— Excerpted passage —
--- --- ---
To date, the team had raised around $3.5M, almost entirely from Australian direct mailing/marketing house Salmat.
The writing has been on the wall for a while now. When Roamz launched back in October of 2011, it focused on what they considered “serendipity”, scanning Facebook, Foursquare, Twitter, and Instagram to find things going on around you that you might not know about.
By July of 2012, founder Jonathan Barouch declared that this didn’t seem to be something people actually wanted. By August, they’d pivoted to using that data to help people find good venues — the best coffee, the best ice cream shops, etc. You know, kind of like Yelp. Or Foursquare.
By March, Roamz’ grave had been dug. They’d managed to pull just 200,000 downloads in nearly 2 years. The team had shifted their focus to a new project, and Barouch openly admitted that he didn’t know what would happen to Roamz.
As of today, Roamz has been pulled from the iOS and Android app stores, the web version shuttered. But all is not lost!
That ‘new project’ the team had focused on? It’s called Local Measure. Using some of the tricks that the team picked up while building Roamz, Local Measure promises to show business owners what their in-store customers are sharing, even if the business isn’t mentioned by name. If someone tweets out “LOL, look how nasty this food looks” while dining in your restaurant, for example, they’ll try to find it and bring it to your attention.
So far, it seems to be working — that is, it’s actually making money. In an email sent to Roamz users, Barouch says “that in the 12 weeks since launch, we've already successfully on-boarded hundreds of businesses and have already have some large paying customers”. (For the curious: smaller, single shop businesses pay Local Measure around $60 per month, while larger operations pay around $100 per month)
While the B2B customer sentiment space isn’t an empty one, it’s certainly a lot less crowded than the one they were in before. Plus there’s, you know, actual money being spent there.
--- --- ---
— Collected material —

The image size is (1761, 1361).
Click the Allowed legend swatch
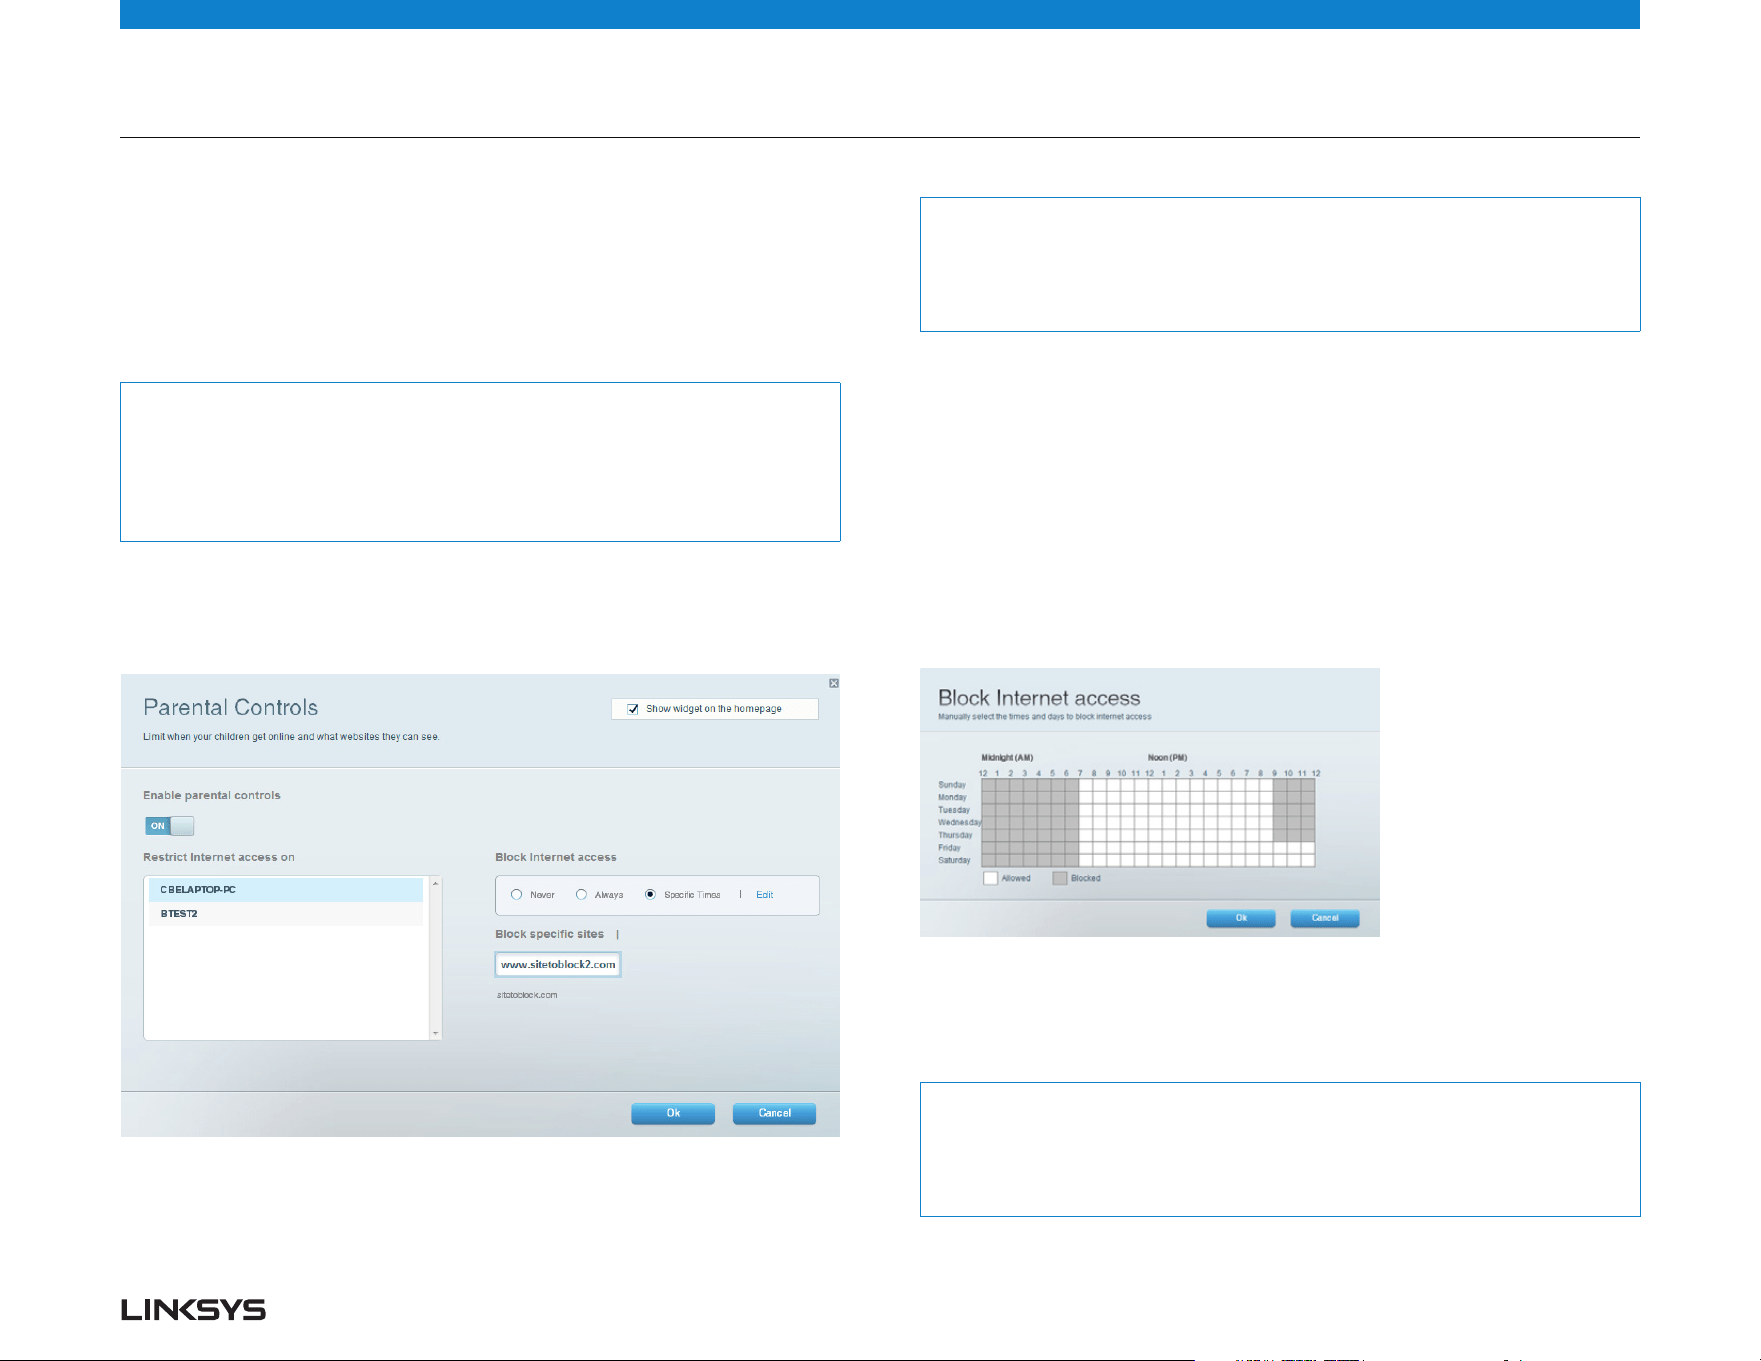991,878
--- --- ---
— To do —
1 > Write out the stretch of the Roamz article from "That ‘new project’" through "to your attention.", substituting "café" for "restaurant".
2 > Answer these questions from the Roamz article.
(a) About how much money had the team raised, and from which company did almost all of it come?
(b) How many downloads did Roamz get in nearly 2 years?
(c) About how much do smaller, single-shop businesses pay Local Measure each month?

— Answers by task —
1 >
That ‘new project’ the team had focused on? It’s called Local Measure. Using some of the tricks that the team picked up while building Roamz, Local Measure promises to show business owners what their in-store customers are sharing, even if the business isn’t mentioned by name. If someone tweets out “LOL, look how nasty this food looks” while dining in your café, for example, they’ll try to find it and bring it to your attention.

2 >
(a) Around $3.5M, almost entirely from Salmat.
(b) 200,000.
(c) Around $60 per month.